[Exercise description]: Only an exact repetition of the entries counts as an answer.

[Data extract]:
● ● ●

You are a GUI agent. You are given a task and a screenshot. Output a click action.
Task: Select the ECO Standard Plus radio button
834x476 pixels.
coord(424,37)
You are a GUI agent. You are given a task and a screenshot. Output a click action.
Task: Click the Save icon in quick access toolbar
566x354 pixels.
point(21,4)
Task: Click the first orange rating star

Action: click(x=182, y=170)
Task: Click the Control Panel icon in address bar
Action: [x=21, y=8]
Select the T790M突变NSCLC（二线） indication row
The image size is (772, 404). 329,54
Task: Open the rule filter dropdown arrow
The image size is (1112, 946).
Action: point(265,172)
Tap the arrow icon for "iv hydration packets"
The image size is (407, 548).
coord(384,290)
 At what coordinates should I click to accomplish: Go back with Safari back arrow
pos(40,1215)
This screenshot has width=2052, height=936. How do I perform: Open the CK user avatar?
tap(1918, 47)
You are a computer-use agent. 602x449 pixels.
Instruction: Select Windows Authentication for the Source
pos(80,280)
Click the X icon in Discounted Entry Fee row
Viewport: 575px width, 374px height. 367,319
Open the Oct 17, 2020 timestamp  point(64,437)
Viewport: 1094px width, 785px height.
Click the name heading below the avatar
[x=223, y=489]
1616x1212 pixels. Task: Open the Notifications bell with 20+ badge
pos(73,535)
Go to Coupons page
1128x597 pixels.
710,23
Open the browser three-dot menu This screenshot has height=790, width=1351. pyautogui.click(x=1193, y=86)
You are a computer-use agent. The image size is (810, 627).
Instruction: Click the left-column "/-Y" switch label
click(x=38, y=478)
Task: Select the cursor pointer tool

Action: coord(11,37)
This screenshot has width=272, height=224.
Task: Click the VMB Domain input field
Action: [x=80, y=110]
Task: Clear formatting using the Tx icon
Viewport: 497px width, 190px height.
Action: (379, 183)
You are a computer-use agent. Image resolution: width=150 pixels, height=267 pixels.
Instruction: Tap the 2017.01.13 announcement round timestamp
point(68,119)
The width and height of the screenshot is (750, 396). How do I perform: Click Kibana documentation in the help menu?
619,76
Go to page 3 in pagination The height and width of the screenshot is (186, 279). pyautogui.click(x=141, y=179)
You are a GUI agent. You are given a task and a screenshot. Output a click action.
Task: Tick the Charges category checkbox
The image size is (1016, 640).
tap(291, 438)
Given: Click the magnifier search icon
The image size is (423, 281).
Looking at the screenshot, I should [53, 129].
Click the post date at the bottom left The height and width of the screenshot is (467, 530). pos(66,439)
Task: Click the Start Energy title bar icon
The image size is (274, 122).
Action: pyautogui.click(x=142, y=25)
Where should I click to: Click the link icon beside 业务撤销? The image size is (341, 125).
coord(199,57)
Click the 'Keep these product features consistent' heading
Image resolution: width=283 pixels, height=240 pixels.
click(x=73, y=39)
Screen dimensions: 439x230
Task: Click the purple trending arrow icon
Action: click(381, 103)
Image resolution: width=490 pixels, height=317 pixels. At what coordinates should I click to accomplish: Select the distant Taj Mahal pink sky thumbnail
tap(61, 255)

● ● ●

[Task output]:
You are a GUI agent. You are given a task and a screenshot. Output a click action.
Task: Select the ECO Standard Plus radio button
834x476 pixels.
coord(424,37)
You are a GUI agent. You are given a task and a screenshot. Output a click action.
Task: Click the Save icon in quick access toolbar
566x354 pixels.
point(21,4)
Task: Click the first orange rating star

Action: click(x=182, y=170)
Task: Click the Control Panel icon in address bar
Action: [x=21, y=8]
Select the T790M突变NSCLC（二线） indication row
The image size is (772, 404). 329,54
Task: Open the rule filter dropdown arrow
The image size is (1112, 946).
Action: point(265,172)
Tap the arrow icon for "iv hydration packets"
The image size is (407, 548).
coord(384,290)
 At what coordinates should I click to accomplish: Go back with Safari back arrow
pos(40,1215)
This screenshot has width=2052, height=936. How do I perform: Open the CK user avatar?
tap(1918, 47)
You are a computer-use agent. 602x449 pixels.
Instruction: Select Windows Authentication for the Source
pos(80,280)
Click the X icon in Discounted Entry Fee row
Viewport: 575px width, 374px height. 367,319
Open the Oct 17, 2020 timestamp  point(64,437)
Viewport: 1094px width, 785px height.
Click the name heading below the avatar
[x=223, y=489]
1616x1212 pixels. Task: Open the Notifications bell with 20+ badge
pos(73,535)
Go to Coupons page
1128x597 pixels.
710,23
Open the browser three-dot menu This screenshot has height=790, width=1351. pyautogui.click(x=1193, y=86)
You are a computer-use agent. The image size is (810, 627).
Instruction: Click the left-column "/-Y" switch label
click(x=38, y=478)
Task: Select the cursor pointer tool

Action: coord(11,37)
This screenshot has width=272, height=224.
Task: Click the VMB Domain input field
Action: [x=80, y=110]
Task: Clear formatting using the Tx icon
Viewport: 497px width, 190px height.
Action: (379, 183)
You are a computer-use agent. Image resolution: width=150 pixels, height=267 pixels.
Instruction: Tap the 2017.01.13 announcement round timestamp
point(68,119)
The width and height of the screenshot is (750, 396). How do I perform: Click Kibana documentation in the help menu?
619,76
Go to page 3 in pagination The height and width of the screenshot is (186, 279). pyautogui.click(x=141, y=179)
You are a GUI agent. You are given a task and a screenshot. Output a click action.
Task: Tick the Charges category checkbox
The image size is (1016, 640).
tap(291, 438)
Given: Click the magnifier search icon
The image size is (423, 281).
Looking at the screenshot, I should [53, 129].
Click the post date at the bottom left The height and width of the screenshot is (467, 530). pos(66,439)
Task: Click the Start Energy title bar icon
The image size is (274, 122).
Action: pyautogui.click(x=142, y=25)
Where should I click to: Click the link icon beside 业务撤销? The image size is (341, 125).
coord(199,57)
Click the 'Keep these product features consistent' heading
Image resolution: width=283 pixels, height=240 pixels.
click(x=73, y=39)
Screen dimensions: 439x230
Task: Click the purple trending arrow icon
Action: click(381, 103)
Image resolution: width=490 pixels, height=317 pixels. At what coordinates should I click to accomplish: Select the distant Taj Mahal pink sky thumbnail
tap(61, 255)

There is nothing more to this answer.